Ce plan repose essentiellement sur la participation volontaire des enseignants, à qui on propose d’être payés en heures supplémentaires pour participer à des activités de récupération, à l’extérieur des heures de classe notamment.
- Écoutez l'entrevue avec Bernard Drainville, ministre de l'Éducation à l’émission de Yasmine Abdelfadel via QUB :
Aucun volontaire
Or dans certaines écoles, aucun prof n’a levé la main pour y participer, selon un sondage interne réalisé par la Fédération québécoise de directions d’établissement d’enseignement (FQDE), auquel environ 140 membres ont répondu.
Même si ce coup de sonde est loin d’être scientifique, son président, Nicolas Prévost, indique qu’il correspond aux échos entendus sur le terrain, où la situation varie considérablement d’une école à l’autre.
Dans certains établissements, il y a plus de profs volontaires que nécessaire, mais dans plusieurs autres, il n’y a qu’un très petit nombre d’enseignants — ou parfois même aucun — qui ont répondu à l’appel.
«Généralement, c’est plus négatif que positif, affirme M. Prévost. C’est sûr qu’il y a des élèves, malheureusement, qui n’auront pas de service de rattrapage, en tout cas pas à court terme» laisse-t-il tomber.
Il n’est pas impossible que des étudiants en enseignement puissent mettre la main à la pâte à partir de la fin avril, une fois leur session universitaire terminée, mais la priorité sera avant tout de pourvoir les postes vacants, ajoute le président de la FQDE.
Le plan de rattrapage prévoit aussi des sommes supplémentaires pour offrir des services spécialisés aux élèves en difficulté, mais recruter des professionnels demeure aussi tout un défi.
Même si l’argent est au rendez-vous, «c’est extrêmement difficile de trouver des gens pour mettre les services en place», affirme Nicolas Prévost.
Pendant la journée d’école
Le rattrapage se fera par ailleurs surtout pendant la journée d’école, lors des heures de classe ou le midi, puisque très peu d’écoles organiseront des activités de récupération en fin de journée, pendant la fin de semaine ou au cours de la semaine de relâche, selon le coup de sonde réalisé par la FQDE.
Du côté de l’Association montréalaise des directions d’établissement scolaire, on indique aussi que la situation est «à géométrie variable» puisqu’il manque de profs volontaires dans certains milieux. Ces derniers doivent alors se tourner vers d’autres membres du personnel.
«Est-ce qu’on va vraiment trouver des ressources pour tous les élèves (qui en ont besoin)? C’est difficile à dire pour l’instant», indique sa présidente, Kathleen Legault.
Accueil mitigé
Dans le réseau scolaire, le plan de rattrapage a été plutôt bien accueilli, surtout en raison de sa grande flexibilité, mais les réactions sont plus mitigées dans les rangs des enseignants.
--------------------------------
Problèmes:
[a] D'après l'article sur le plan de rattrapage scolaire, combien de membres ont répondu au sondage interne de la FQDE ?
[b] Retranscrivez sans modification le passage de l'article sur le plan de rattrapage scolaire, de « Dans certains établissements, il » à « tout un défi. ».
[c] Prolongez l'article sur le plan de rattrapage scolaire en reprenant juste après sa dernière phrase.

Données fournies:
--------------------------------
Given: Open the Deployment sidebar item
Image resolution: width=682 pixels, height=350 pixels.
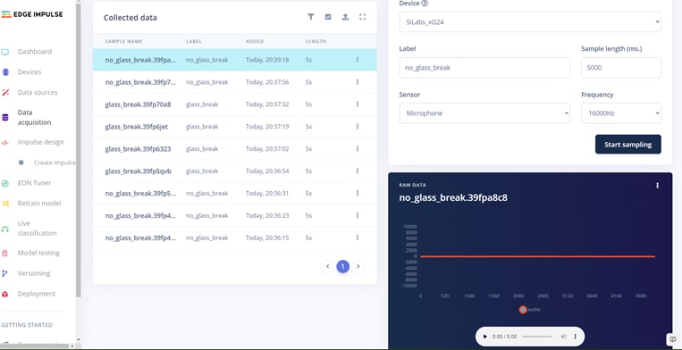Looking at the screenshot, I should pyautogui.click(x=37, y=294).
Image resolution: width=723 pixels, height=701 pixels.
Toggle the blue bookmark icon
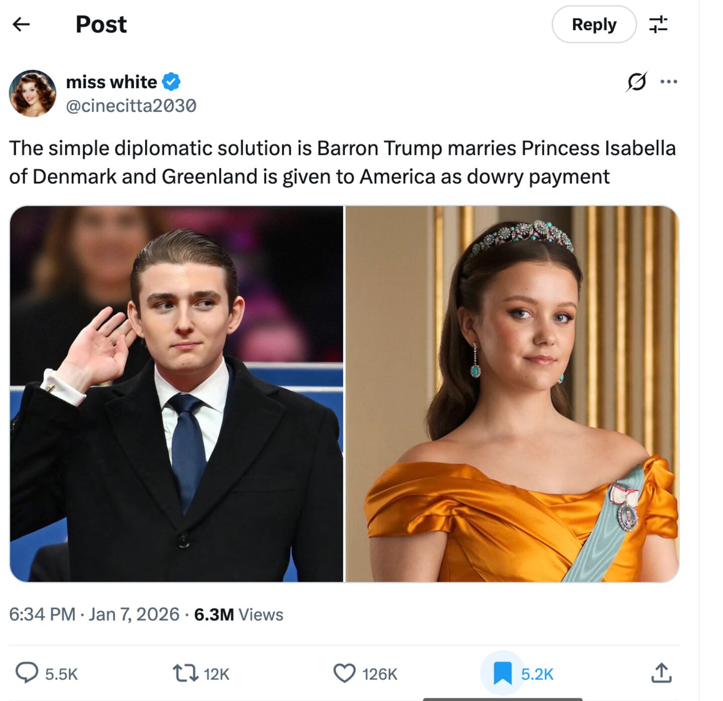point(502,673)
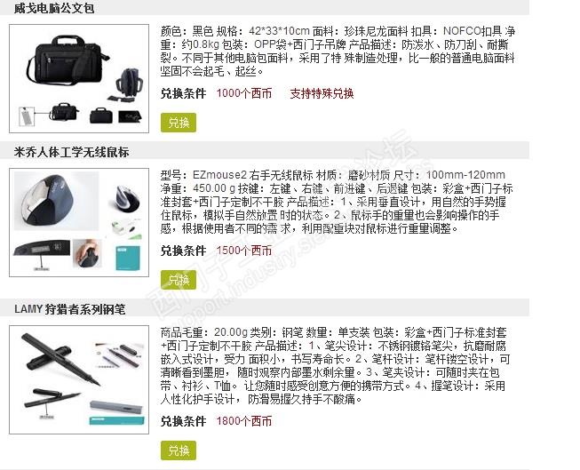This screenshot has width=580, height=470.
Task: Click the 1800个西币 price text
Action: 243,421
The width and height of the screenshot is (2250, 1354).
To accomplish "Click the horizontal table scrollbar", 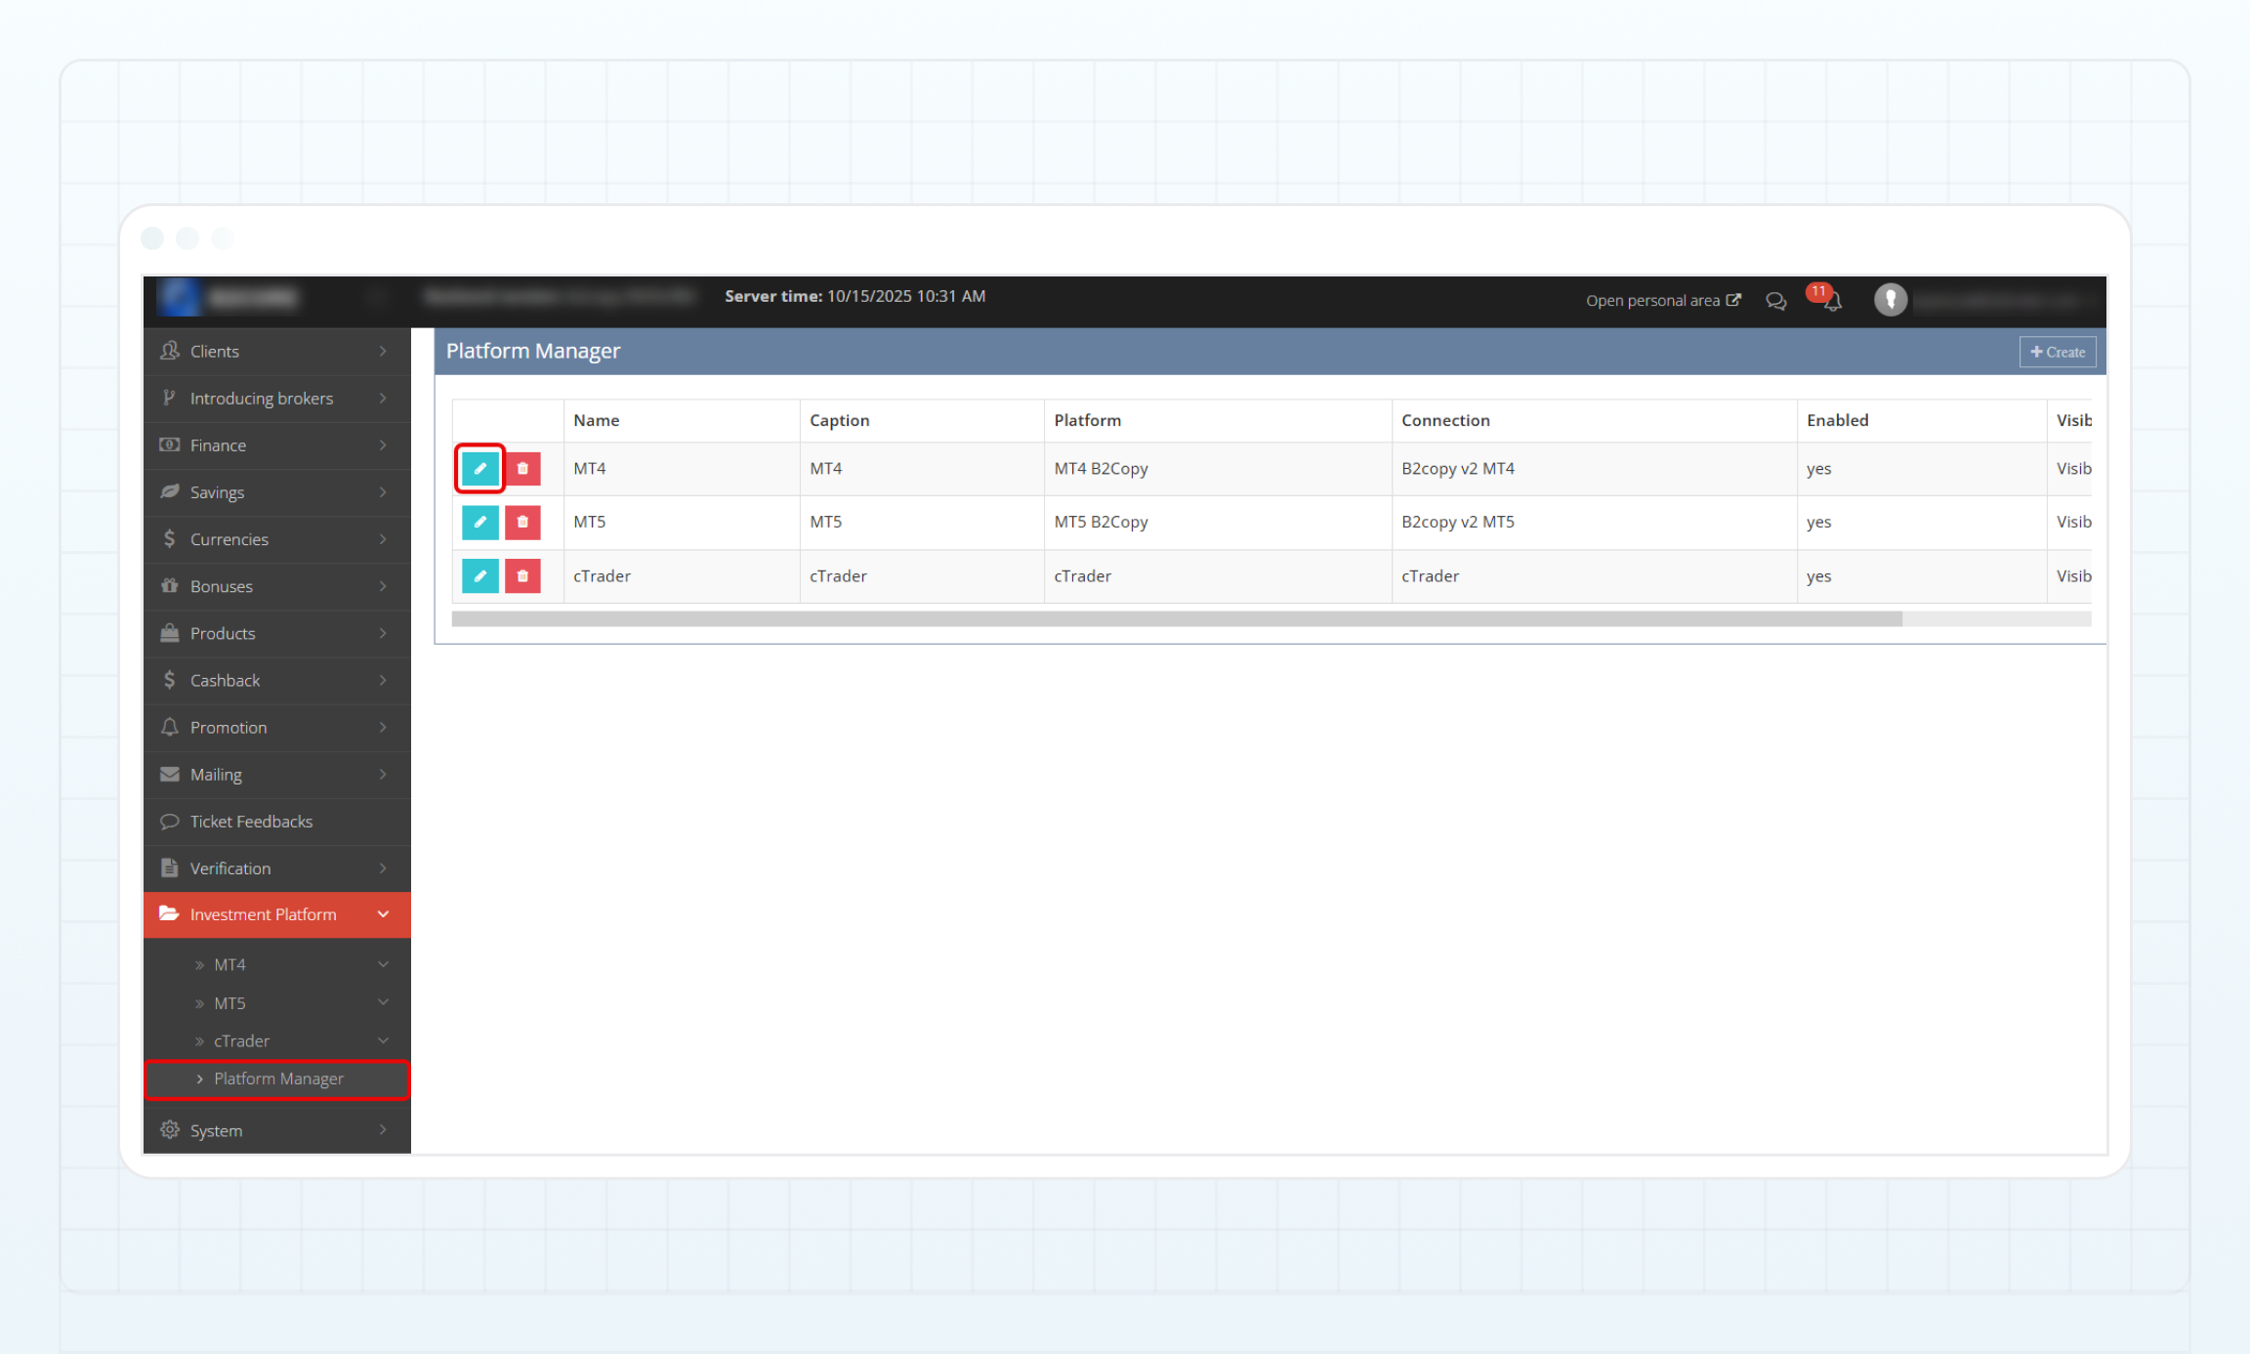I will tap(1176, 619).
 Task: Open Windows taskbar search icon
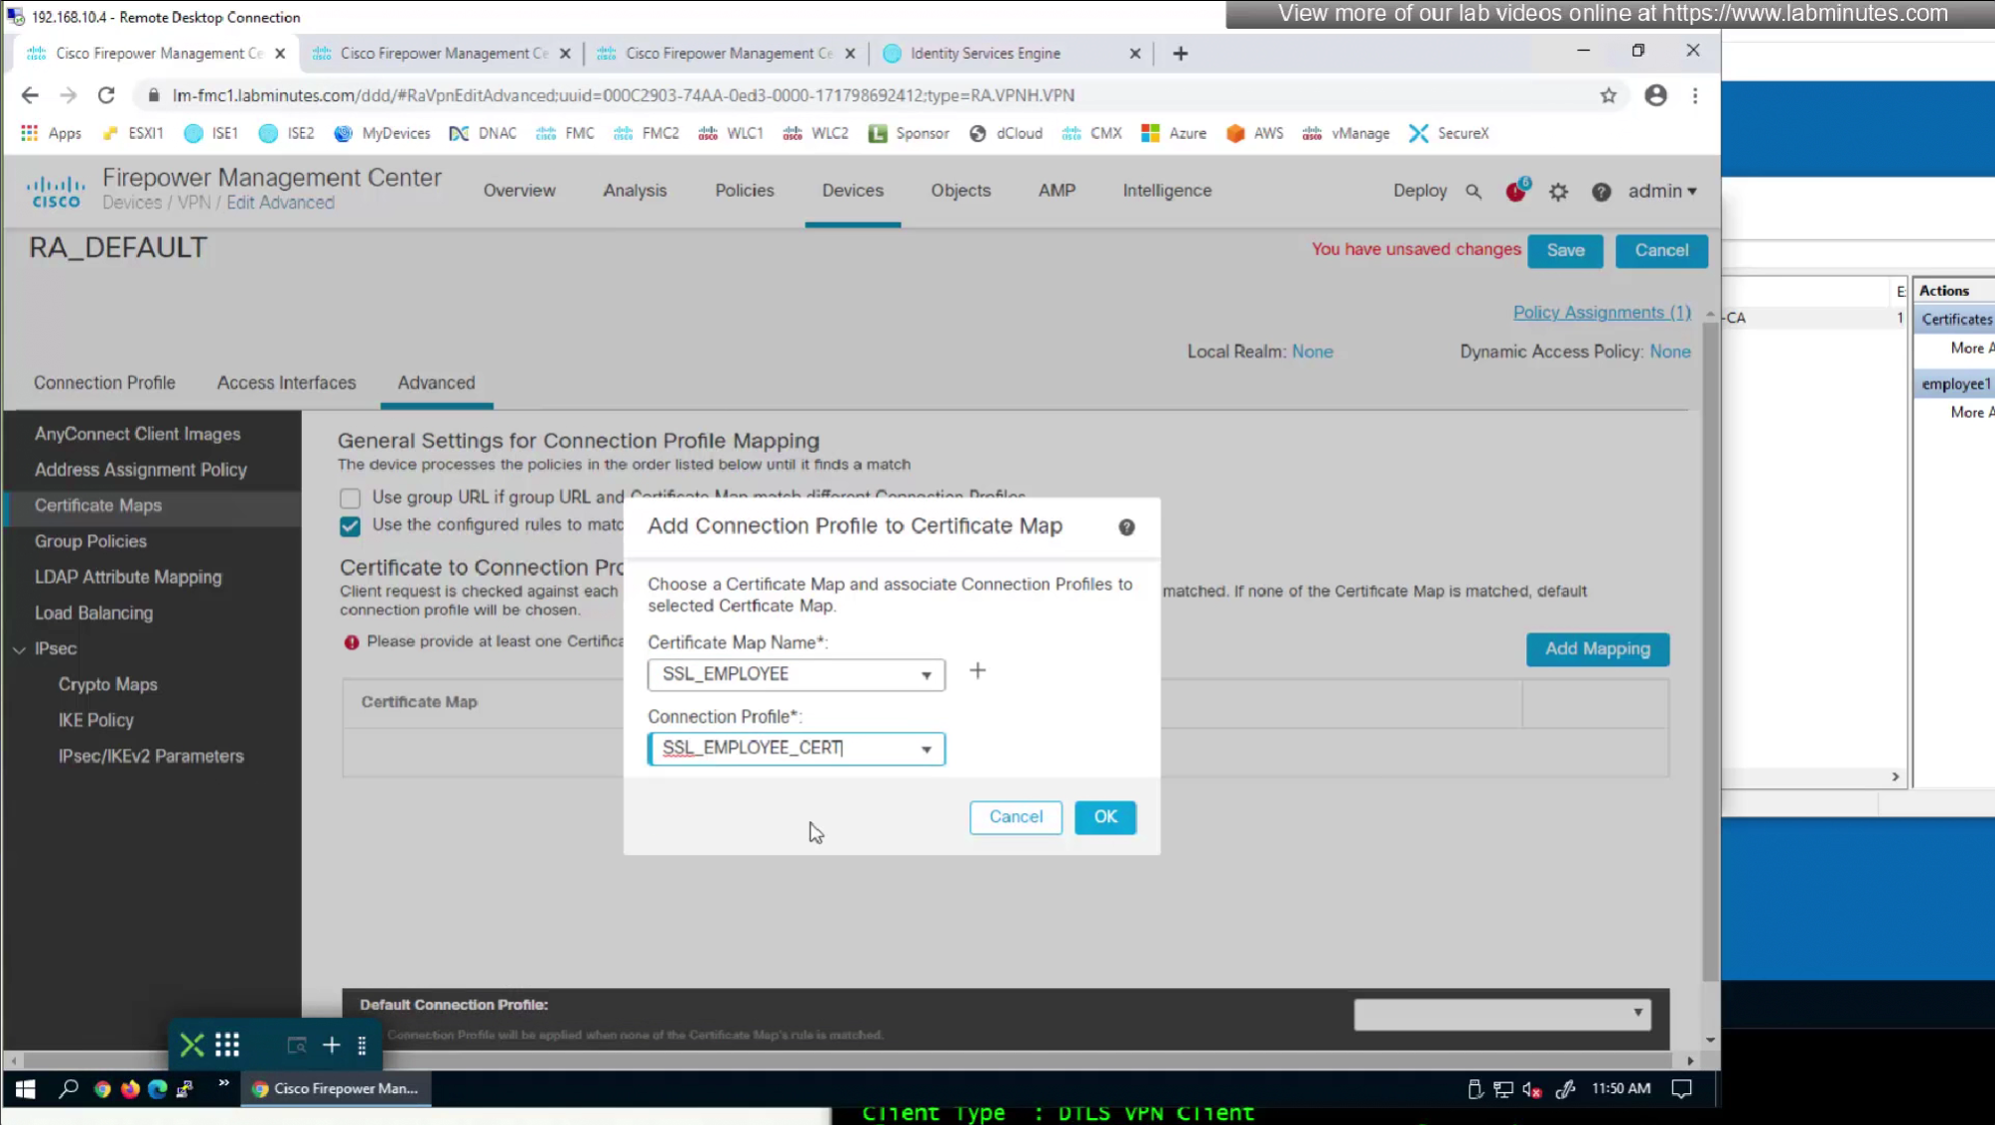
--------------------------------
Résultats dans l'ordre:
[a] Environ 140 membres.

[b]
Dans certains établissements, il y a plus de profs volontaires que nécessaire, mais dans plusieurs autres, il n’y a qu’un très petit nombre d’enseignants — ou parfois même aucun — qui ont répondu à l’appel.
«Généralement, c’est plus négatif que positif, affirme M. Prévost. C’est sûr qu’il y a des élèves, malheureusement, qui n’auront pas de service de rattrapage, en tout cas pas à court terme» laisse-t-il tomber.
Il n’est pas impossible que des étudiants en enseignement puissent mettre la main à la pâte à partir de la fin avril, une fois leur session universitaire terminée, mais la priorité sera avant tout de pourvoir les postes vacants, ajoute le président de la FQDE.
Le plan de rattrapage prévoit aussi des sommes supplémentaires pour offrir des services spécialisés aux élèves en difficulté, mais recruter des professionnels demeure aussi tout un défi.

[c]
Des profs souhaitent donner un coup de pouce supplémentaire à leurs élèves et la perspective de gagner plus d’argent, après des semaines de grève sans salaire, n’est pas à négliger, selon des commentaires recueillis par Le Journal auprès d’enseignants qui n'ont pas souhaité s'exprimer publiquement à ce sujet.
Mais d’autres considèrent que participer à cet effort supplémentaire serait totalement incohérent avec les revendications exprimées pendant la grève, alors que la charge de travail des profs a été dénoncée à maintes reprises sur les lignes de piquetage.
Dans certaines écoles, le manque de locaux est aussi problématique, puisque les classes sont utilisées par le service de garde en dehors des heures de cours, indique-t-on.
De son côté, la Fédération autonome de l'enseignement a préféré ne pas commenter la situation, préférant attendre d'avoir un portrait plus complet avant de se prononcer.
Au cabinet du ministre de l'Éducation, Bernard Drainville, on indique ne pas vouloir tirer de «conclusions hâtives». Un portrait plus complet est attendu sous peu de la part de tous les centres de services scolaires à ce sujet. «On réitère notre appel aux enseignants, mais aussi aux directions d'écoles, de se tourner au besoin vers des enseignants retraités et des étudiants en enseignement», indique son attachée de presse, Florence Plourde.
Le plan de rattrapage en bref
Deux mesures phares du plan de rattrapage seront difficiles à mettre en branle dans certaines écoles, faute de profs et de personnel volontaires pour y participer, selon des directions d'école :
- Tutorat pendant les heures de classe
- Aide spécialisée pour les élèves en difficulté
Le plan prévoit aussi :
- Report de deux semaines du bulletin de la 2e étape
- Des examens ministériels allégés (pondération et contenu réduits)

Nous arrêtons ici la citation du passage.